Religious naturalism, BLM, and justice for myriad nature

With different points of emphasis, Keller and Kahn address the timeliness of reading Black Lives during an unprecedented summer of BLM protests and pandemic disruptions to life in the United States and around the globe. In so doing, each respondent assesses the novel possibilities that emerge when I conjoin issues of naturalism with critical theories of social justice. I value their generous readings of Black Lives in this regard.

Kahn suggests that Black Lives presents a natural vision of justice that addresses various harms to myriad nature, including certain “racialized” human life forms, in new, radical ways. His appreciation in reading my volume during the 2020 summer pandemic brought into sharper focus a particular aim I had in writing the book: to honor a relational ontology within nature that helps us make better sense of intersectional analyses in approaching injustice of any shape or form.

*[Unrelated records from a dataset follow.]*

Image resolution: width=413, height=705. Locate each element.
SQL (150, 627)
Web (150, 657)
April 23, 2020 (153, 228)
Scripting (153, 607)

My book seeks to undermine the binary of Black lives/all lives that many whites have voiced in opposition to the BLM movement; it also trespasses across such opposites as humanism/naturalism, poetry/science, African American religiosity/nature, and culture/nature. Consequently, I share Kahn’s sense of the limitations of the “capped tea kettle” metaphor when making crucial connections between the pandemic and BLM’s momentum and significance. As he wisely notes, the “capped tea kettle” model only comprehends the pandemic as a force that confines, failing to grapple with it “as a very particular and devastating natural occurrence.” Within this context, Kahn’s attention to Anna Julia Cooper’s radical notion of relationality at the turn of the century underscores why I chose her constellation of naturalist ideas as a particular historical narrative that anticipates the fuller richness of African American religious naturalism. Her work honors the nexus of relations that constitute myriad nature.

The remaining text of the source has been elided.